Evaluating the association between first trimester screening tests and adverse perinatal outcomes
Author(s): Fariba Seyedoshohadaei, Nasrin Soofizadeh, Masomeh Rezaie, Sirous Hemmatpour, Elnaz Agha Aziziz Kheyavi
Prenatal screening tests are not diagnostic and only show and determine the risk of fetal abnormalities. This study aimed to evaluate the association between the results of double marker test and nuchal translucency (NT) in first trimester with adverse perinatal outcomes (Low-Birth-Weight, Small for Gestational Age, Intrauterine Growth Restriction, Aneuploidy, and fetal abnormalities) in pregnant women. This nested case control study was conducted on two groups of pregnant women.

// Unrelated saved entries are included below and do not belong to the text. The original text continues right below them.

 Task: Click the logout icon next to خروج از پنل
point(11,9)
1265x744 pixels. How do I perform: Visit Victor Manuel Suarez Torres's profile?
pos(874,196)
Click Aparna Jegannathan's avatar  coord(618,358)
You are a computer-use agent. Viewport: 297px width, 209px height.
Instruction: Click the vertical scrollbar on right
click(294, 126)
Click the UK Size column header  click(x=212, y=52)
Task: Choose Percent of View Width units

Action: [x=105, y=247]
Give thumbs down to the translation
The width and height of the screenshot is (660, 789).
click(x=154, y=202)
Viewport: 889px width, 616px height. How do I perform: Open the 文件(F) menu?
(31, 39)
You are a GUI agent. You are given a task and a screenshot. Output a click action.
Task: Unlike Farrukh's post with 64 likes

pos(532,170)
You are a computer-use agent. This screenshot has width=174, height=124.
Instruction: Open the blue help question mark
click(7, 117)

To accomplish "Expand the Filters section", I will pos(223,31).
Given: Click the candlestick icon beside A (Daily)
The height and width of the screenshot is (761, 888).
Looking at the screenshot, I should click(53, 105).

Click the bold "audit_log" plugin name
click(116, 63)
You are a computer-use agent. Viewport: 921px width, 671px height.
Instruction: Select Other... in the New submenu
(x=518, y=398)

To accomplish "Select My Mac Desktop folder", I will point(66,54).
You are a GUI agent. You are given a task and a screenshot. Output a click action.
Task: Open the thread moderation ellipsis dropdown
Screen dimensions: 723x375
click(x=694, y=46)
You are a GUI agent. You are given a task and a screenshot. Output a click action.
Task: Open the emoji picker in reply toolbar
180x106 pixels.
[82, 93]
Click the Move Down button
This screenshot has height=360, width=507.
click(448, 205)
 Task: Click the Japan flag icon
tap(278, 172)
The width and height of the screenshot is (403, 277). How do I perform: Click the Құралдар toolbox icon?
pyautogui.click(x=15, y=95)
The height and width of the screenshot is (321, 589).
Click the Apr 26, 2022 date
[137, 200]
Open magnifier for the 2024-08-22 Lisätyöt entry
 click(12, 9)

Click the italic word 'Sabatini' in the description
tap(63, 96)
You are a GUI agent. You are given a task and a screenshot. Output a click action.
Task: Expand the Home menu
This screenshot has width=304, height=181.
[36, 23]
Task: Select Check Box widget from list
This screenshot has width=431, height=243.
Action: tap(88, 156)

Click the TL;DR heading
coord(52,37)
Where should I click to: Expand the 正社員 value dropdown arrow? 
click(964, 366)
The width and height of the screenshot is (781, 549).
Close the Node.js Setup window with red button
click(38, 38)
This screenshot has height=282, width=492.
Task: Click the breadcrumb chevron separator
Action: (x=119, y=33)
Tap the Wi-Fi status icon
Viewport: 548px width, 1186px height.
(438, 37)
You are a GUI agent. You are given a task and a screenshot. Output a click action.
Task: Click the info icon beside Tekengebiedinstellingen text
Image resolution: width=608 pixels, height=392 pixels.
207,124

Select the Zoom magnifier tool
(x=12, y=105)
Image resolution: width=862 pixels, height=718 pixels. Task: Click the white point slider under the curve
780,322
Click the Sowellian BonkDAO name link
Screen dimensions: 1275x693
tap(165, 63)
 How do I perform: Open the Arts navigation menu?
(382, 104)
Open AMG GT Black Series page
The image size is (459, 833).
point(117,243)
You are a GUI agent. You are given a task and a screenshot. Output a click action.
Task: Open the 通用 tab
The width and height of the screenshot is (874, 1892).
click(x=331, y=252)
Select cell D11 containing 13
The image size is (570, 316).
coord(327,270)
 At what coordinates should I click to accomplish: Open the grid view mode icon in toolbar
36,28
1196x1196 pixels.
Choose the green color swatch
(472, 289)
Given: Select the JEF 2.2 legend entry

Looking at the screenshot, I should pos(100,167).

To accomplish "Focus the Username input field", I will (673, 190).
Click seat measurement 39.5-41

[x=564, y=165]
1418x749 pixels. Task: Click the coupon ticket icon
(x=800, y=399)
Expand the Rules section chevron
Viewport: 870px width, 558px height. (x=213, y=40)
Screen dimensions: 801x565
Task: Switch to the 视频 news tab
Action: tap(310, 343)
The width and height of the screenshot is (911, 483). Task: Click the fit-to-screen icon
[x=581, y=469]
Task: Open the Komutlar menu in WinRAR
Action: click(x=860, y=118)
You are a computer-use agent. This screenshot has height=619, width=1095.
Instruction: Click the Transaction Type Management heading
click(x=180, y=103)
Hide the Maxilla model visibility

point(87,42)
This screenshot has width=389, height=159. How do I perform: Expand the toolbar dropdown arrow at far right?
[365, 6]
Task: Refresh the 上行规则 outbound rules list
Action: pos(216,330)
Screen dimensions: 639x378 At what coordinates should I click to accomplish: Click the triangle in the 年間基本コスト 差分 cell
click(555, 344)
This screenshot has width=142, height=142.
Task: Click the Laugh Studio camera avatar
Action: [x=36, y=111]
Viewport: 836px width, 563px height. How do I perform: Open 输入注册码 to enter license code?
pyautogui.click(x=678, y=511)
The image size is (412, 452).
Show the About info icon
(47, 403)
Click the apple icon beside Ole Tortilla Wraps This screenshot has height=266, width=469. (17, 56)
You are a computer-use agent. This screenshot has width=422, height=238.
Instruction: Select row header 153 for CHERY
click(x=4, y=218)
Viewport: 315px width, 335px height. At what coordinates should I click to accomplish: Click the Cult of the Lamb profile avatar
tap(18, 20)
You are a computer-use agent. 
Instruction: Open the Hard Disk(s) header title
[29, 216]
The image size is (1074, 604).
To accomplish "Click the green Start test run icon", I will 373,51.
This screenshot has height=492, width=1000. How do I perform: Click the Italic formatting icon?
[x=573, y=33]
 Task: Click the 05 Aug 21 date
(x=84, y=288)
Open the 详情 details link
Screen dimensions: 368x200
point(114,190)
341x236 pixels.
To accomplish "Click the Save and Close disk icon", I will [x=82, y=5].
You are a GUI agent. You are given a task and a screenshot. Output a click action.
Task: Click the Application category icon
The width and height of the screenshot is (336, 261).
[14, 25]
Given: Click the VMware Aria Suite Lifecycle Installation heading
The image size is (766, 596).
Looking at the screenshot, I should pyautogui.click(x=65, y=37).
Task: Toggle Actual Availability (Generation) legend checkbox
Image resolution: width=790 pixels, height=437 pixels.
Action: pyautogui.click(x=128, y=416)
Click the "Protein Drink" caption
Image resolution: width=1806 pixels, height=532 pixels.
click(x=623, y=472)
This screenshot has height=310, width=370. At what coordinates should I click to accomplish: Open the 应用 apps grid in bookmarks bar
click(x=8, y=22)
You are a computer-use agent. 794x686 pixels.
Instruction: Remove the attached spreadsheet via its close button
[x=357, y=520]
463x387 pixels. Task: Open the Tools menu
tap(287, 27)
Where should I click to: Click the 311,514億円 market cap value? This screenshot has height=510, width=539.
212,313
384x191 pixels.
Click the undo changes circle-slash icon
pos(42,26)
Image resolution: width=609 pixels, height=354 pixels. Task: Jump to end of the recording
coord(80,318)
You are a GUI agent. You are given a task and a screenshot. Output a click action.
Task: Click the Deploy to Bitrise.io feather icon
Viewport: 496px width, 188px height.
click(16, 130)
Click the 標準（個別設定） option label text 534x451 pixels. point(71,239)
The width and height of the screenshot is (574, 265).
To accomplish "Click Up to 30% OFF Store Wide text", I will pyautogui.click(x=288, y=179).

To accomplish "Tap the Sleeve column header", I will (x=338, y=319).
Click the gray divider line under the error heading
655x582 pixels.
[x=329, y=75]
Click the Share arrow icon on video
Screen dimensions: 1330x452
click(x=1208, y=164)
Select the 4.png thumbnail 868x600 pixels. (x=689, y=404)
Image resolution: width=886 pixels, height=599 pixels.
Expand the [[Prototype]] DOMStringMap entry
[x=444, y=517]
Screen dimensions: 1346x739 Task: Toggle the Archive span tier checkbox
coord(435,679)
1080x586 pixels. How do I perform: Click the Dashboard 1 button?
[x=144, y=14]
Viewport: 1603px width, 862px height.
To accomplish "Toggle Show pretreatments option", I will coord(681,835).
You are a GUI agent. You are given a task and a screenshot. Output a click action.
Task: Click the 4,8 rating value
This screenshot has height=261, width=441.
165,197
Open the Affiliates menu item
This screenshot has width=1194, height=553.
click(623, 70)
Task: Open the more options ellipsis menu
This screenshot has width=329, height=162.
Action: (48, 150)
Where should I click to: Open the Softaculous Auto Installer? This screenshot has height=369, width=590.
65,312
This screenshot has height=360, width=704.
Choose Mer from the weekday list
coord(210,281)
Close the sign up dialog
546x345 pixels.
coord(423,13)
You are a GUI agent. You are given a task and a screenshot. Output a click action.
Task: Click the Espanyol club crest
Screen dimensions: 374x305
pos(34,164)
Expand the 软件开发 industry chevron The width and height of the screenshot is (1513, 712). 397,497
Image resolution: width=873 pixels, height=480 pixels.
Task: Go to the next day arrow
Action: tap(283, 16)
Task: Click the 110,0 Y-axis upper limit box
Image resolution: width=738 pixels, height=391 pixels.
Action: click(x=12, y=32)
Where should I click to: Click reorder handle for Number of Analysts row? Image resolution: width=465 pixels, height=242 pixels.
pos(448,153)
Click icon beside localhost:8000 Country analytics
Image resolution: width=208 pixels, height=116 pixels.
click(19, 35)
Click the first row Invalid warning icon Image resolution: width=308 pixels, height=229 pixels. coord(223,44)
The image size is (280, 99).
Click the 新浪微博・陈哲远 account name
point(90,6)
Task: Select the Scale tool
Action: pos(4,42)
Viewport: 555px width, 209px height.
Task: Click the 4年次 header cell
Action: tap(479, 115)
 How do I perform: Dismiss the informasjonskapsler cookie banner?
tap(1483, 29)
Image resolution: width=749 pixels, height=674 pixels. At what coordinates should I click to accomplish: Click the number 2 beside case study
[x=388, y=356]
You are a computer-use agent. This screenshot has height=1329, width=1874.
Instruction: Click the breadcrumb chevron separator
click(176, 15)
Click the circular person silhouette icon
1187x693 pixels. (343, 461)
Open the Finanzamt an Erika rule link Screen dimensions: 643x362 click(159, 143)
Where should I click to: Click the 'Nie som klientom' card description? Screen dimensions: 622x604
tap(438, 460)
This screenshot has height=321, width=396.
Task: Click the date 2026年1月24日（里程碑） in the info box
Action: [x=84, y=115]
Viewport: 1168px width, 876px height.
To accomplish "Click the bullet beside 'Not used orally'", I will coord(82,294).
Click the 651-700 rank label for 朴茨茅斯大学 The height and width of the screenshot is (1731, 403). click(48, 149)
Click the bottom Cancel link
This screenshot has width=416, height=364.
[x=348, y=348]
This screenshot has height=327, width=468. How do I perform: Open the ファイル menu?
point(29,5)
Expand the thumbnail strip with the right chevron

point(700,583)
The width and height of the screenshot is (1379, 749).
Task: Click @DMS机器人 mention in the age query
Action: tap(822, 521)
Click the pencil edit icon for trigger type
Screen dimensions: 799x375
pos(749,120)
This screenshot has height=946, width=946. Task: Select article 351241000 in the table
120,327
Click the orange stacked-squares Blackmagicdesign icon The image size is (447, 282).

In case group (n=46) the result of double test in first trimester was positive (more than 1.50) and nuchal translucency was also positive (more than 3 mm). In control group (n = 77) the result of double test and nuchal translucency was negative. For each woman, data including demographic data, gestational age, gravidity, parity, number of abortion, weight and height of pregnant women, and the results of double screening test and nuchal translucency were recorded in a check list. For women who had positive test, amniocentesis (in 16 weeks of pregnancy) was performed. Borderline cases were followed using cell free fetal DNA or quadruple screening test. All women were followed during pregnancy until delivery. The prevalence of Down syndrome, intrauterine growth restriction and fetal abnormality in case group was more than the control group and difference was significant statistically (P = .001). Trisomy 18 and 13 were not found in the two groups. In terms of the frequency of spinal cord defects, respiratory distress, SGA, LBW and infant mortality there was no significant difference between the two groups. Conclusion: Our findings showed that adverse perinatal outcomes in screening positive cases were higher. Therefore the double marker test could be helpful in detecting fetal outcomes such as intrauterine growth restriction and fetal structural abnormalities.